◆ WHAT NEEDS TO BE DONE: Format every line of the records below as a JSON list of strings, one string per line, leaving out blank lines.

◆ SUPPLIED MATERIAL:
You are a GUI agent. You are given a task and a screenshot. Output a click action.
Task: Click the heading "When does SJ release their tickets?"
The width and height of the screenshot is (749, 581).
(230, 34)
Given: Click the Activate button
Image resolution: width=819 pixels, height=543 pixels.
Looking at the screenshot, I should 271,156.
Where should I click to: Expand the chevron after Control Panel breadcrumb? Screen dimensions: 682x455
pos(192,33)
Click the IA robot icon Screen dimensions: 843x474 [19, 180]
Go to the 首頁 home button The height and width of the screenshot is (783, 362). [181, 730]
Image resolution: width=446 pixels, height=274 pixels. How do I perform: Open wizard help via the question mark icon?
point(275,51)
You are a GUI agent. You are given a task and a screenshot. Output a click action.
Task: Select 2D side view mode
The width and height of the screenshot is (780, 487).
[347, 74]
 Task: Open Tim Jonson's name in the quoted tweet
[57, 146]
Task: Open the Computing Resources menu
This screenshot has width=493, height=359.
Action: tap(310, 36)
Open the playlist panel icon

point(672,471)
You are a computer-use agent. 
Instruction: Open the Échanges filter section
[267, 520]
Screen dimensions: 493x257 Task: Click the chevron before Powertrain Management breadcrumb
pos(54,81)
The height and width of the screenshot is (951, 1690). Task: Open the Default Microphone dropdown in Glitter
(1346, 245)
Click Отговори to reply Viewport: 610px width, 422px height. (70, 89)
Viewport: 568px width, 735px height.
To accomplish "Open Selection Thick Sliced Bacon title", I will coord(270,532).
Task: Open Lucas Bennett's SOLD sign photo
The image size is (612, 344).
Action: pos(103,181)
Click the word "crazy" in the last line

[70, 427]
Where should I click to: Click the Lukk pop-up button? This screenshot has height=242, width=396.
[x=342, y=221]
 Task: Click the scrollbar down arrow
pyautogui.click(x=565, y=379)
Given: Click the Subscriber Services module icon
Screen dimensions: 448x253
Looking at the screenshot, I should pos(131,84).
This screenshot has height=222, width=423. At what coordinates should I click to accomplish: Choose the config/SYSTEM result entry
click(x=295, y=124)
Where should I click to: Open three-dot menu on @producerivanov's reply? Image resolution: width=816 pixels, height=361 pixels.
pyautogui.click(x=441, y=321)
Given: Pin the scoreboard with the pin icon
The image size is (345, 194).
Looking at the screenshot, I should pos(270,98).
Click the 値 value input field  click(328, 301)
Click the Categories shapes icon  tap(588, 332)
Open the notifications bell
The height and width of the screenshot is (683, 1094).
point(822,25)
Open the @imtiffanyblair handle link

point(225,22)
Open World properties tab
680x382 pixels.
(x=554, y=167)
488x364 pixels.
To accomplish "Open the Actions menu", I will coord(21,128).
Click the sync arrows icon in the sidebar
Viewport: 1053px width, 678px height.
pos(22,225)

◆ THE COMPLETED TASK:
[
  "You are a GUI agent. You are given a task and a screenshot. Output a click action.",
  "Task: Click the heading \"When does SJ release their tickets?\"",
  "The width and height of the screenshot is (749, 581).",
  "(230, 34)",
  "Given: Click the Activate button",
  "Image resolution: width=819 pixels, height=543 pixels.",
  "Looking at the screenshot, I should 271,156.",
  "Where should I click to: Expand the chevron after Control Panel breadcrumb? Screen dimensions: 682x455",
  "pos(192,33)",
  "Click the IA robot icon Screen dimensions: 843x474 [19, 180]",
  "Go to the 首頁 home button The height and width of the screenshot is (783, 362). [181, 730]",
  "Image resolution: width=446 pixels, height=274 pixels. How do I perform: Open wizard help via the question mark icon?",
  "point(275,51)",
  "You are a GUI agent. You are given a task and a screenshot. Output a click action.",
  "Task: Select 2D side view mode",
  "The width and height of the screenshot is (780, 487).",
  "[347, 74]",
  " Task: Open Tim Jonson's name in the quoted tweet",
  "[57, 146]",
  "Task: Open the Computing Resources menu",
  "This screenshot has width=493, height=359.",
  "Action: tap(310, 36)",
  "Open the playlist panel icon",
  "point(672,471)",
  "You are a computer-use agent. ",
  "Instruction: Open the Échanges filter section",
  "[267, 520]",
  "Screen dimensions: 493x257 Task: Click the chevron before Powertrain Management breadcrumb",
  "pos(54,81)",
  "The height and width of the screenshot is (951, 1690). Task: Open the Default Microphone dropdown in Glitter",
  "(1346, 245)",
  "Click Отговори to reply Viewport: 610px width, 422px height. (70, 89)",
  "Viewport: 568px width, 735px height.",
  "To accomplish \"Open Selection Thick Sliced Bacon title\", I will coord(270,532).",
  "Task: Open Lucas Bennett's SOLD sign photo",
  "The image size is (612, 344).",
  "Action: pos(103,181)",
  "Click the word \"crazy\" in the last line",
  "[70, 427]",
  "Where should I click to: Click the Lukk pop-up button? This screenshot has height=242, width=396.",
  "[x=342, y=221]",
  " Task: Click the scrollbar down arrow",
  "pyautogui.click(x=565, y=379)",
  "Given: Click the Subscriber Services module icon",
  "Screen dimensions: 448x253",
  "Looking at the screenshot, I should pos(131,84).",
  "This screenshot has height=222, width=423. At what coordinates should I click to accomplish: Choose the config/SYSTEM result entry",
  "click(x=295, y=124)",
  "Where should I click to: Open three-dot menu on @producerivanov's reply? Image resolution: width=816 pixels, height=361 pixels.",
  "pyautogui.click(x=441, y=321)",
  "Given: Pin the scoreboard with the pin icon",
  "The image size is (345, 194).",
  "Looking at the screenshot, I should pos(270,98).",
  "Click the 値 value input field  click(328, 301)",
  "Click the Categories shapes icon  tap(588, 332)",
  "Open the notifications bell",
  "The height and width of the screenshot is (683, 1094).",
  "point(822,25)",
  "Open the @imtiffanyblair handle link",
  "point(225,22)",
  "Open World properties tab",
  "680x382 pixels.",
  "(x=554, y=167)",
  "488x364 pixels.",
  "To accomplish \"Open the Actions menu\", I will coord(21,128).",
  "Click the sync arrows icon in the sidebar",
  "Viewport: 1053px width, 678px height.",
  "pos(22,225)"
]